— Драгоценнейшим для меня подарком от государя, — сказал он, — было поручение мне теперь военно-учебных заведений, потому что я знаю, как покойный их любил; впрочем, и об этом, и о поручении мне гвардейского корпуса[211]
отдано будет в приказах уже только после похорон. А знаете ли, какой бесподобный приказ отдал Ростовцов по корпусам? Я вам его дам.И, вынув экземпляр из лежавшего на столе портфеля, его высочество громко его прочел и потом мне вручил[212]
.— А вот, — продолжал он, указывая на лежавшую возле портфеля почти до конца докуренную сигару в фарфоровом мундштучке, — вот последняя сигара, выкуренная им перед тем, как отправляться на тот смотр, после которого ему уже не суждено было вставать.
Речь коснулась, естественно, и государя и снедавшей его печали.
— Что всего ужаснее, — сказал цесаревич, — это idee fixe, преследующая теперь государя, именно, что этой смертью нарушен закон природы, т. е. Михаил Павлович обошел его в очереди, следственно, и ему недолго уже остается жить.
— Избави Боже, — вырвалось у меня, но прежде, чем я успел выговорить, то же самое восклицание произнес и цесаревич.
Я не раскаивался в моем слове: Александр Николаевич был не таким сыном и не таким наследником, перед которым нельзя было бы дать воли чувствам своим к его отцу…
— Теперь, — продолжал он, — государю необходим некоторый покой, и он приказал, чтобы, до времени, доклады министров принимал и дела оканчивал я.
Обстоятельство, что все три брата кончили жизнь свою вне Петербурга и что Михаилу Павловичу суждено было умереть именно в Варшаве, поразило также и государя и цесаревича.
— Сколько, — заметил наследник, — он рассказывал мне и любил всегда рассказывать про Варшаву, да вы и сами это знаете по всему тому, что он рассказывал вам.
В заключение его высочество передал мне многое и о болезни и кончине покойного.
— 11 августа, — говорил он, — по вечеру приехал Костя[213]
и был у Михаила Павловича, который очень долго расспрашивал его о подробностях кампании, а 12-го утром мы все втроем сошлись у государя[214], где продолжался опять тот же разговор. Михаил Павлович казался очень веселым и, смеясь над докторами, которые в Петербурге всячески отговаривали его не пускаться в далекий путь, до Варшавы, говорил, что, напротив, поездка вышла для него чрезвычайно полезна, и что он уже многие годы не чувствовал себя так хорошо, как теперь. Потом он вместе с Костею отправился смотреть один из полков[215], а я пошел гулять пешком. На прогулке вижу вдруг скачущего верхом, прямо ко мне, адъютанта генерала Витовтова[216].— Что такое?

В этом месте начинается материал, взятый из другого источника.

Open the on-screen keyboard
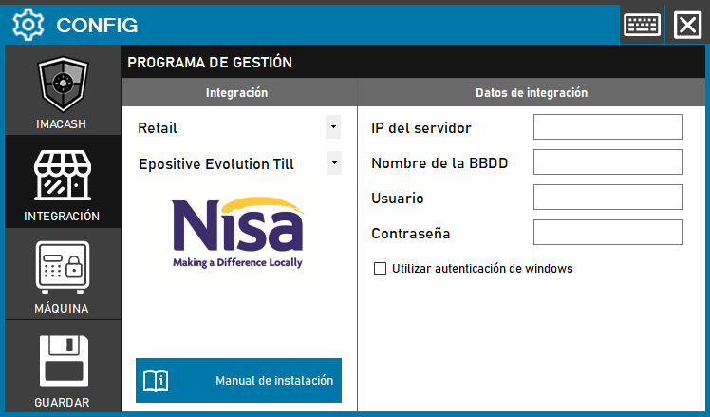The image size is (710, 417). (643, 24)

— Великому князю Михаилу Павловичу сделалось очень дурно, и его отвезли без памяти во дворец.
Адъютант предложил мне свою лошадь, и я поскакал в Бельведер, где, при лежавшем без чувств великом князе, нашел уже государя. На смотру, едва проехав несколько шагов, великий князь обернулся к ехавшему за ним командиру гренадерского корпуса Муравьеву, со словами:
— Что это, я как будто не чувствую своей руки.
Муравьев сжал его руку выше указанного места.

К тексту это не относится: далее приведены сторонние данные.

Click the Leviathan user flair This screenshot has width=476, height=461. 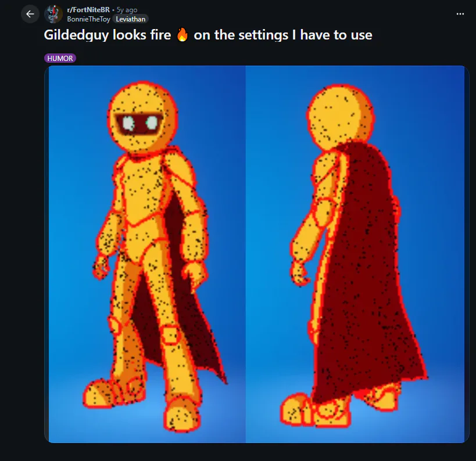coord(131,19)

— А здесь, ваше высочество?
— И здесь тоже.
— В таком случае вам лучше бы сойти с лошади.
Великий князь хотел послушаться, но уже не мог пошевелить и ноги. Тогда его сняли с лошади окружавшие, но он упал к ним на руки без чувств. Кровопускание[217]
возвратило ему, кажется, память, но не могло развязать языка, которым он шевелил только с величайшим трудом, произнося лишь изредка самые короткие и едва внятные слова. Видно было, что он всех узнавал, все слышал, даже все понимал, но не мог выразить своих мыслей и на это досадовал. Несколько дней позже, я пришел рассказать ему о новом успехе наших армий. Лицо его оживилось чрезвычайною радостью. Он жадно меня слушал, но мог только спросить: «Кто командует?» Положение его с самой первой минуты было безнадежною агониею. Великую княгиню Елену Павловну и Екатерину Михайловну[218] впустили к нему за два дня до кончины. Мне рассказывали, что он и тут видимо обрадовался и даже будто бы говорил: «merci», а потом — «Катя». Доктора уверяли, что он должен очень мучиться, но я не замечал в нем признаков страданий. Наружность его, правда, очень изменилась, но больше от выросшей бороды. Когда, после смерти, его выбрили и вымыли, я нашел, что лицо его сделалось опять прежним.